La revue culturelle de l'Université de Lausanne
Marie Jay, portrait d'une artiste en fleur
Marjorie Besse
Par Marjorie Besse
À la croisée de la pop et de la variété, Marie Jay fait rimer ambiance joviale et errances adolescentes. Romanesque, elle révèle la tendre poésie de la jeunesse, nichée dans les recoins d’une fête crépusculaire ou d’un voyage en solitaire. En pleine préparation de son premier EP, l’autrice-compositrice-interprète nous parle de son univers et des couleurs qu’elle lui donne. Tour d’horizon d’une artiste complète et lumineuse.
C’est grâce au cadeau de Noël de sa grand-mère que Marie est tombée dans le chaudron de la musique, un peu par hasard, un peu sans s’y attendre. L’objet à l’origine de sa passion : une guitare rouge vif, posée dans un coin de son local à musique, « avec un très mauvais son car elle a coûté 150 francs ». Mais ce n’est pas tout d’avoir un instrument dans les mains, encore faut-il savoir s’en servir. Marie s’inscrit donc à des cours sobrement intitulés « guitare-chant ». Là, elle se met à chanter sur les morceaux qu’on lui apprend. De fil en aiguille, elle se familiarise avec l’écriture et la composition. Bientôt Marie Jallut se fait appeler « Marie Jay ».
Loin encore des concerts et des festivals, elle s’initie à la scène par la pratique du théâtre. En 2019, dans le cadre de son travail de maturité, elle écrit et met en scène une comédie musicale, Nos Meilleures Années. Le spectacle porte sur les errances identitaires de Margaux, gymnasienne tourmentée, interprétée par Marie elle-même – toute ressemblance avec la réalité ne saurait être fortuite. Au sortir de cette expérience, l’artiste en herbe s’est donc familiarisée avec la mise en scène, le jeu et la direction d’acteur·ice. Mais un tel projet a surtout exigé l’écriture et la composition de multiples chansons. Dans ce dernier exercice, Marie a pu s’épanouir et progresser un peu plus sur le chemin de la musique. Elle projette même de réitérer cette première expérience des planches, intéressée à œuvrer pour d’autres spectacles musicaux. Car au fond, concert, pièce de théâtre ou autre, peu lui importe. L’autrice-compositrice compte bien maintenir dans sa vie un lien avec l’espace de la scène, quoi qu’il en coûte.
« La magie a opéré quand j’ai pu écrire quelque chose »

::::::::::

### TRAVAIL DEMANDÉ
**1)** Transcrivez mot pour mot le passage de l'article sur Marie Jay situé entre « La revue culturelle » et « complète et lumineuse. », bornes incluses.
**2)** Rédigez, s'il vous plaît, la suite de l'article sur Marie Jay après sa dernière phrase.

Données de localisation d'éléments
::::::::::

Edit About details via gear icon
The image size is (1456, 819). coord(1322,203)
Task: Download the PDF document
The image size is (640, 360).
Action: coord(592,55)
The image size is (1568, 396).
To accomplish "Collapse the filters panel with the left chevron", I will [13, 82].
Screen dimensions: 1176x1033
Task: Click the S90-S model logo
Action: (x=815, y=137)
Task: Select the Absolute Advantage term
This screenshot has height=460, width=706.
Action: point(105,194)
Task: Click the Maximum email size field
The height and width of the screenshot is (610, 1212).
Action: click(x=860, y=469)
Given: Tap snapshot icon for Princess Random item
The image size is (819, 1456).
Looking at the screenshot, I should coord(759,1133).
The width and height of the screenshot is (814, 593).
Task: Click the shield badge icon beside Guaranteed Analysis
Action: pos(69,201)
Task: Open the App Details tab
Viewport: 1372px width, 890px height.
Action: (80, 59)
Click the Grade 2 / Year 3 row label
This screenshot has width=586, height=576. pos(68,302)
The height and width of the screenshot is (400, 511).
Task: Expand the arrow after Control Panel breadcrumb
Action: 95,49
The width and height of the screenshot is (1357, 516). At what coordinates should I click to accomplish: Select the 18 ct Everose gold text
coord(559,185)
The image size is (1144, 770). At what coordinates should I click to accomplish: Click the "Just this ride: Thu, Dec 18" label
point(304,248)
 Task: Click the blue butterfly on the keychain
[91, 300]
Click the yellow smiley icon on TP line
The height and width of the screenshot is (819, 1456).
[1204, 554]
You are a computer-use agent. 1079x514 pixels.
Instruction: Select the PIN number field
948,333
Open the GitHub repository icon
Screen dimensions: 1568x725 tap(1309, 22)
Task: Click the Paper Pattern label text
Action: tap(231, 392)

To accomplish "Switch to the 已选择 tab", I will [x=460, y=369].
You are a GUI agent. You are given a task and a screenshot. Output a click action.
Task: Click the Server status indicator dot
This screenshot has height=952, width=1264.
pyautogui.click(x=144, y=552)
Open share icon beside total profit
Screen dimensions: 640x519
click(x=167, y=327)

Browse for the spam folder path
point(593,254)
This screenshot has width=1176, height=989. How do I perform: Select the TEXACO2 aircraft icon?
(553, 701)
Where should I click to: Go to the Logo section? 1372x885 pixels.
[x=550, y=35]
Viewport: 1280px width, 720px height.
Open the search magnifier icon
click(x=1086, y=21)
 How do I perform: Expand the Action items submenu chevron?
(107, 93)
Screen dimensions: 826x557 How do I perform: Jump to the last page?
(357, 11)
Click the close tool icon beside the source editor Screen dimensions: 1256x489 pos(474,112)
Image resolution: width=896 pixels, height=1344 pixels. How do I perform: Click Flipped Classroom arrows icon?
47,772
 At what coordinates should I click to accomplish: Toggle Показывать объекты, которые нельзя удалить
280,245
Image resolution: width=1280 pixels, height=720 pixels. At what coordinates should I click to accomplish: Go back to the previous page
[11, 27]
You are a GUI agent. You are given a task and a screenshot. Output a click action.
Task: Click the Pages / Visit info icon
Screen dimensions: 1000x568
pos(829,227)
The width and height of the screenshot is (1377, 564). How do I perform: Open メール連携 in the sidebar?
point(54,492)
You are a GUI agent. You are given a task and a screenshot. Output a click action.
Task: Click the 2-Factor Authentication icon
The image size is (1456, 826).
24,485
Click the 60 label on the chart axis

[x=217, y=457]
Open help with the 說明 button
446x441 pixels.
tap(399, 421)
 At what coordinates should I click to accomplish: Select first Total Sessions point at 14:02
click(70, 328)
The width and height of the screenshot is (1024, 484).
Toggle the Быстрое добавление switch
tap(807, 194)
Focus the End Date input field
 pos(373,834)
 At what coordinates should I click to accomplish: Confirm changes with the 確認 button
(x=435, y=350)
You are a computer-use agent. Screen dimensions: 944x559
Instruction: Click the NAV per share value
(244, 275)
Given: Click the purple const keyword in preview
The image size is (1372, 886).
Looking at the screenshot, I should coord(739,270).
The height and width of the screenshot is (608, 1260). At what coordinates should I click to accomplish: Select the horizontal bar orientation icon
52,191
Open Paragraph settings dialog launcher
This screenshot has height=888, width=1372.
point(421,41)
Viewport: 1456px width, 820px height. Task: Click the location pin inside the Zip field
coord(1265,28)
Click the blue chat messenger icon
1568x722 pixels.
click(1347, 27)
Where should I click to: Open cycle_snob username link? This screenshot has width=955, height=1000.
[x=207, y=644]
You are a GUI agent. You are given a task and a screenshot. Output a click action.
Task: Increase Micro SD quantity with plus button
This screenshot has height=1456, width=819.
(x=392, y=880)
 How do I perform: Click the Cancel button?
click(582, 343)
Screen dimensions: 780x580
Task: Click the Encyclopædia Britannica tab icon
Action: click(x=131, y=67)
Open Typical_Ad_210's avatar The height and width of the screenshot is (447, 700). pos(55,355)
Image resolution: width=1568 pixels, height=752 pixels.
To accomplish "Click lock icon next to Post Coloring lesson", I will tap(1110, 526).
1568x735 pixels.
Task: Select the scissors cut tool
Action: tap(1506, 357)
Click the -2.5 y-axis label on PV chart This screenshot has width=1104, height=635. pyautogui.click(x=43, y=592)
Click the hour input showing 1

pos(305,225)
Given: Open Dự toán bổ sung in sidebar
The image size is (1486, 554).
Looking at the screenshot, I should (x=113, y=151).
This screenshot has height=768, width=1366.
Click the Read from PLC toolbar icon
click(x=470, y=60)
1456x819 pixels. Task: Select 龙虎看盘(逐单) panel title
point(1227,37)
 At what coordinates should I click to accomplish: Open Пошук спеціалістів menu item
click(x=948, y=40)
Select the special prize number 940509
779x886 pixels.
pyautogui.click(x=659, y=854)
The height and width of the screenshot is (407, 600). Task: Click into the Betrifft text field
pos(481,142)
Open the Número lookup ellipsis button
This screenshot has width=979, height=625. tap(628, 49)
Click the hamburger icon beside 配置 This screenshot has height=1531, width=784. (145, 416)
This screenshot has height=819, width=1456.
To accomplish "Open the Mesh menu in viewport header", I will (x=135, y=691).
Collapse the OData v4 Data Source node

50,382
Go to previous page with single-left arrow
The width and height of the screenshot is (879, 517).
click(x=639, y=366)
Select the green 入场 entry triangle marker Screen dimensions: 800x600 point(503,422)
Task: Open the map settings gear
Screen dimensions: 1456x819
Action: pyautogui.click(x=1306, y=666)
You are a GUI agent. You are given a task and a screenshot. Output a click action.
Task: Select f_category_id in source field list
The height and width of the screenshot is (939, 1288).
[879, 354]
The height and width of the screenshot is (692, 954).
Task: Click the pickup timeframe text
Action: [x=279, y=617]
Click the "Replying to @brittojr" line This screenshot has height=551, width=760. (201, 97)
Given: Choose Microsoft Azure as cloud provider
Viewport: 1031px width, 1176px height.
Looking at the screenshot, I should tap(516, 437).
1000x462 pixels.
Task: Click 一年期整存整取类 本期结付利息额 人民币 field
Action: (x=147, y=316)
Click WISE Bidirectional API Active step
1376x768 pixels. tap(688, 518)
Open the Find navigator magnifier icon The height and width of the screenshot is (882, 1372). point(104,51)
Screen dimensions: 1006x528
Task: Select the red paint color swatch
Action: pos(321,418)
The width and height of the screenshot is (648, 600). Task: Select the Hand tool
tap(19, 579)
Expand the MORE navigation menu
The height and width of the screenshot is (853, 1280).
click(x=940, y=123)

::::::::::

### RÉPONSES ATTENDUES
**1)**
La revue culturelle de l'Université de Lausanne
Marie Jay, portrait d'une artiste en fleur
Marjorie Besse
Par Marjorie Besse
À la croisée de la pop et de la variété, Marie Jay fait rimer ambiance joviale et errances adolescentes. Romanesque, elle révèle la tendre poésie de la jeunesse, nichée dans les recoins d’une fête crépusculaire ou d’un voyage en solitaire. En pleine préparation de son premier EP, l’autrice-compositrice-interprète nous parle de son univers et des couleurs qu’elle lui donne. Tour d’horizon d’une artiste complète et lumineuse.

**2)**
À tout juste vingt-deux ans, Marie Jay cumule les casquettes de compositrice et d’interprète. Mais s’il y a une étape de création qu’elle affectionne tout particulièrement, c’est bien celle de l’écriture. Cœur battant de son identité, le texte rythme et module sa musique. À chaque refrain mélodieux son couplet slamé. Flirtant parfois avec le rap, Marie Jay aime jouer avec les mots et leurs aspérités. Elle voit dans le genre du slam un vaste potentiel de narration et de poésie. Il s’agit aussi, avoue-t-elle un sourire en coin, d’une façon dissimulée de « raconter plus de choses » sur les quelques minutes qu’autorise le format d’une chanson. Rien d’étonnant que la chanteuse compte parmi les fans de l’artiste Ben Mazué.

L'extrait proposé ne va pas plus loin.